Johnny Trunk told me about it. It’s a bit like finding very old photographs of yourself in dodgy flares with a dubious haircut.

In your earlier film works - was free-rock improvisation a key?

Though I used players with a free feel in their playing, most of the music was written out.

With library music - were they sketches of songs or complete tunes that you brought to KPM?

No I went to KPM with a concept and then delivered the whole thing, arranged, copied. I hate making demos as what I put into the final orchestration is often as important as the thematic material.

You've arranged one of the best disco singles of all time ‘Boogie Nights' - how did this occur and what are your thoughts of Heatwave?
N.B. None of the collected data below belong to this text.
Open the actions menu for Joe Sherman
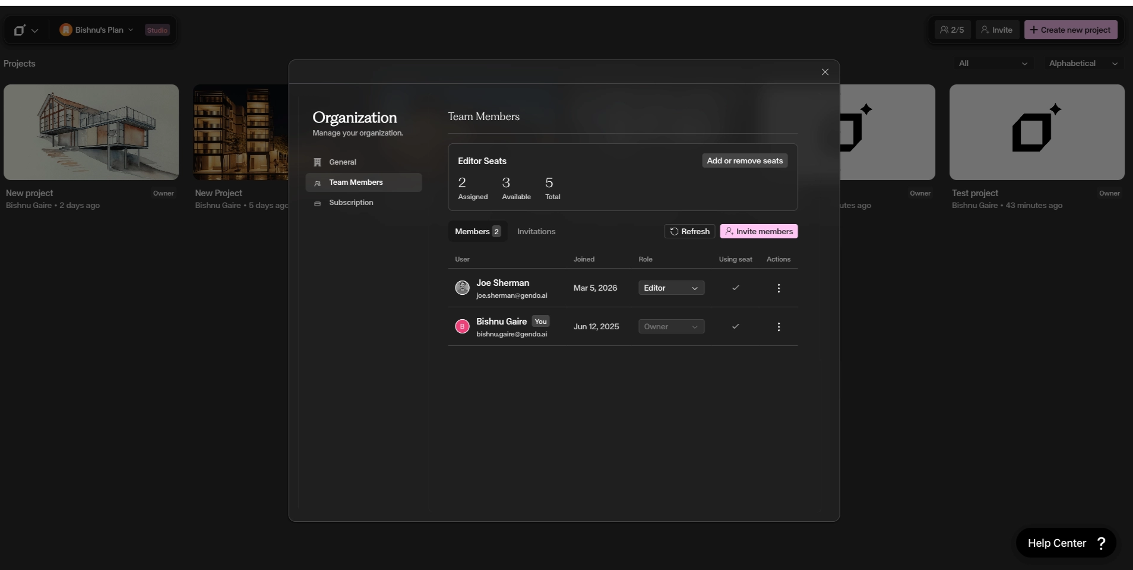 coord(778,288)
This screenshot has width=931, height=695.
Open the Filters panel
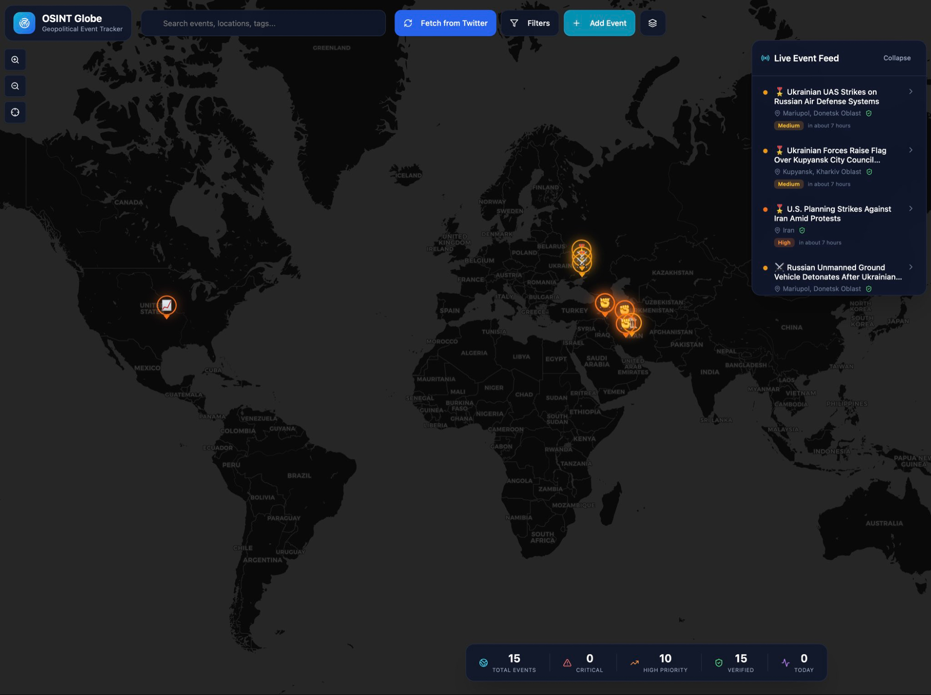point(530,23)
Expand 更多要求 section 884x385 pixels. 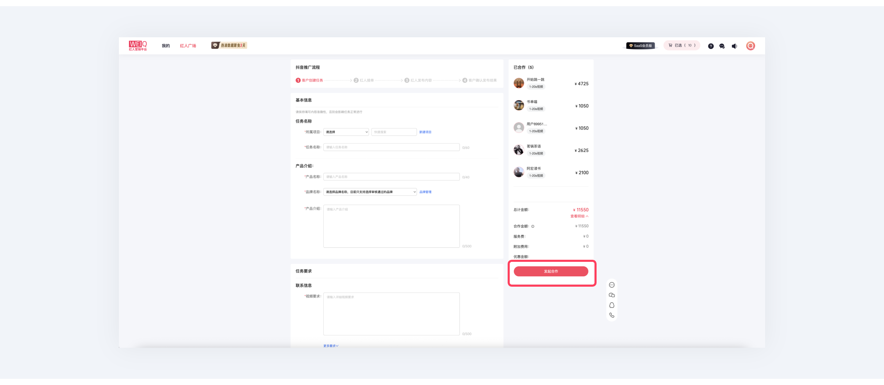click(x=331, y=345)
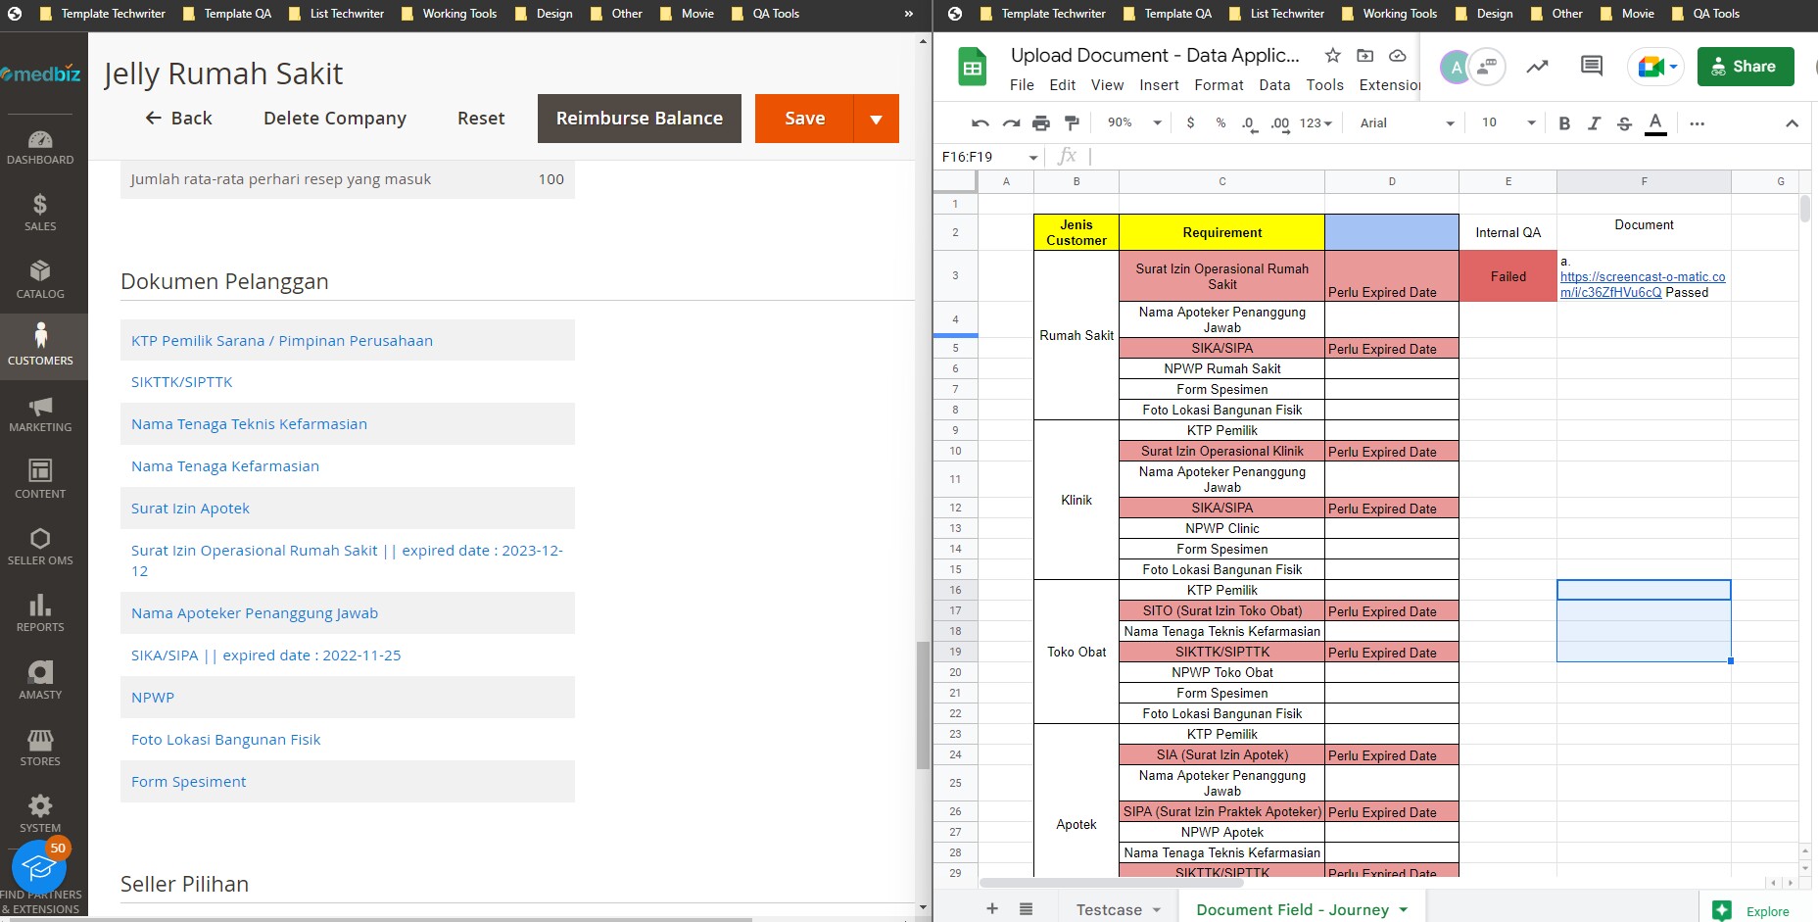Select the Paint format tool
Viewport: 1818px width, 922px height.
coord(1073,122)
Do you think that their classic status had been neglected?

They were a great band, masterminded by a brilliant songwriter, Rod Temperton. He was very easy to work with as he always had a whole slew of ideas for a song. I think they would have been massive if it hadn’t been for Johnny’s accident.

What was it like working with Mickie Most?

Mickie was one of the great “entrepreneurs” of music ; always knew which writer to put with which artist/musician/arranger.

You were nominated for an Oscar for the film composition of A Touch of Class - did you attend the ceremonies and if so, were they surreal and why?

Not really surreal : I was young and impressionable and I loved it! Looking back, it was strange sitting between John Williams and Jerry Goldsmith with the Sherman Brothers in front of me, but at the time I just went with the flow. I was back in LA recently and the buzz is still there for me. It’s still the place they make the movies!

What film scores are you working on at the moment?

The last feature score I wrote was for “To End All Wars” directed by David L. Cunningham, and I’ve just worked with David again on a 6-hour mini-series remake of “Little House on the Prairie” for Touchstone/Disney.

What's on John Cameron's stereo?

With the amount of traveling recently, it’s “what’s on the I-pod?” Current favourites Jacqueline Dupre (Elgar Cello Concerto), Max Vengerov (Prokofiev 1st Violin Concerto), The Dave Holland Big band, and Joss Stone.